Aim of the exercise —
Copy each of the following rows word for word, without leaving any of them out.

Record extracts —
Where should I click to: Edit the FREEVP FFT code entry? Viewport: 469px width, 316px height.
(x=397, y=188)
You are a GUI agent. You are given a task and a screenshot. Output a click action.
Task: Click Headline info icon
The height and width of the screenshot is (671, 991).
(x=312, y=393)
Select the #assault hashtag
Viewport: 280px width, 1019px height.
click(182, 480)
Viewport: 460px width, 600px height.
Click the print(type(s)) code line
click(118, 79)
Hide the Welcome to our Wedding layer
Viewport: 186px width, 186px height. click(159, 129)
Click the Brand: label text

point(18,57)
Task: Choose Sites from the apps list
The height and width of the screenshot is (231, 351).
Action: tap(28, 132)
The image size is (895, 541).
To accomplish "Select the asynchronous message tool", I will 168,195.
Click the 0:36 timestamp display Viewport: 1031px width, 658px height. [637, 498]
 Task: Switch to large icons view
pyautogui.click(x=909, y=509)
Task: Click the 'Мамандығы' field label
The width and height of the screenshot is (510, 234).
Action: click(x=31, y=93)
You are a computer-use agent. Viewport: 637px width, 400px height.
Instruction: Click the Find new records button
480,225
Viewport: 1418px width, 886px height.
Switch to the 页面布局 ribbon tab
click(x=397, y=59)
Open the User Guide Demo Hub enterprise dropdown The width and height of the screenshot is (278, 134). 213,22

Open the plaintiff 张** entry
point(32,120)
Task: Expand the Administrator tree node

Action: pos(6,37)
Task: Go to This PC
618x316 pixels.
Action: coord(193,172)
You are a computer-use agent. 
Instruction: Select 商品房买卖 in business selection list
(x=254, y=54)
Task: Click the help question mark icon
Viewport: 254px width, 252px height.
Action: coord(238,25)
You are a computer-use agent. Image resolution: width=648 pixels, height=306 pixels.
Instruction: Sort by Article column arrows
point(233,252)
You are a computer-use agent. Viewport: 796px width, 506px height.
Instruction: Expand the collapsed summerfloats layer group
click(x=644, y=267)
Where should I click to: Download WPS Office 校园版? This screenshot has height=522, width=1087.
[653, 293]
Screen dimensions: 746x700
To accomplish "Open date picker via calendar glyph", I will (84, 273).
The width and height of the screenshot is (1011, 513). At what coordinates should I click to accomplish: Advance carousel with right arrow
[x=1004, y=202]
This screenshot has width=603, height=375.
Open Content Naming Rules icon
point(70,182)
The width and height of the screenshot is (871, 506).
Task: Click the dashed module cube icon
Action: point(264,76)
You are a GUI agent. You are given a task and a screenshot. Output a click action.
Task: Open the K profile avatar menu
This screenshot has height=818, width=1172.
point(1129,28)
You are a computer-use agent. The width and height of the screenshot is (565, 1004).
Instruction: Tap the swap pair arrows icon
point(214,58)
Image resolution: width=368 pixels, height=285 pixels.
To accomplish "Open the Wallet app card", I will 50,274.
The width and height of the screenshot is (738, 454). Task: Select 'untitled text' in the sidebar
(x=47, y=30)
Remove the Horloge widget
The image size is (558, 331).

The answer —
Where should I click to: Edit the FREEVP FFT code entry? Viewport: 469px width, 316px height.
(x=397, y=188)
You are a GUI agent. You are given a task and a screenshot. Output a click action.
Task: Click Headline info icon
The height and width of the screenshot is (671, 991).
(x=312, y=393)
Select the #assault hashtag
Viewport: 280px width, 1019px height.
click(182, 480)
Viewport: 460px width, 600px height.
Click the print(type(s)) code line
click(118, 79)
Hide the Welcome to our Wedding layer
Viewport: 186px width, 186px height. click(159, 129)
Click the Brand: label text

point(18,57)
Task: Choose Sites from the apps list
The height and width of the screenshot is (231, 351).
Action: tap(28, 132)
The image size is (895, 541).
To accomplish "Select the asynchronous message tool", I will 168,195.
Click the 0:36 timestamp display Viewport: 1031px width, 658px height. [637, 498]
 Task: Switch to large icons view
pyautogui.click(x=909, y=509)
Task: Click the 'Мамандығы' field label
The width and height of the screenshot is (510, 234).
Action: click(x=31, y=93)
You are a computer-use agent. Viewport: 637px width, 400px height.
Instruction: Click the Find new records button
480,225
Viewport: 1418px width, 886px height.
Switch to the 页面布局 ribbon tab
click(x=397, y=59)
Open the User Guide Demo Hub enterprise dropdown The width and height of the screenshot is (278, 134). 213,22

Open the plaintiff 张** entry
point(32,120)
Task: Expand the Administrator tree node

Action: pos(6,37)
Task: Go to This PC
618x316 pixels.
Action: coord(193,172)
You are a computer-use agent. 
Instruction: Select 商品房买卖 in business selection list
(x=254, y=54)
Task: Click the help question mark icon
Viewport: 254px width, 252px height.
Action: coord(238,25)
You are a computer-use agent. Image resolution: width=648 pixels, height=306 pixels.
Instruction: Sort by Article column arrows
point(233,252)
You are a computer-use agent. Viewport: 796px width, 506px height.
Instruction: Expand the collapsed summerfloats layer group
click(x=644, y=267)
Where should I click to: Download WPS Office 校园版? This screenshot has height=522, width=1087.
[653, 293]
Screen dimensions: 746x700
To accomplish "Open date picker via calendar glyph", I will (84, 273).
The width and height of the screenshot is (1011, 513). At what coordinates should I click to accomplish: Advance carousel with right arrow
[x=1004, y=202]
This screenshot has width=603, height=375.
Open Content Naming Rules icon
point(70,182)
The width and height of the screenshot is (871, 506).
Task: Click the dashed module cube icon
Action: point(264,76)
You are a GUI agent. You are given a task and a screenshot. Output a click action.
Task: Open the K profile avatar menu
This screenshot has height=818, width=1172.
point(1129,28)
You are a computer-use agent. The width and height of the screenshot is (565, 1004).
Instruction: Tap the swap pair arrows icon
point(214,58)
Image resolution: width=368 pixels, height=285 pixels.
To accomplish "Open the Wallet app card", I will 50,274.
The width and height of the screenshot is (738, 454). Task: Select 'untitled text' in the sidebar
(x=47, y=30)
Remove the Horloge widget
The image size is (558, 331).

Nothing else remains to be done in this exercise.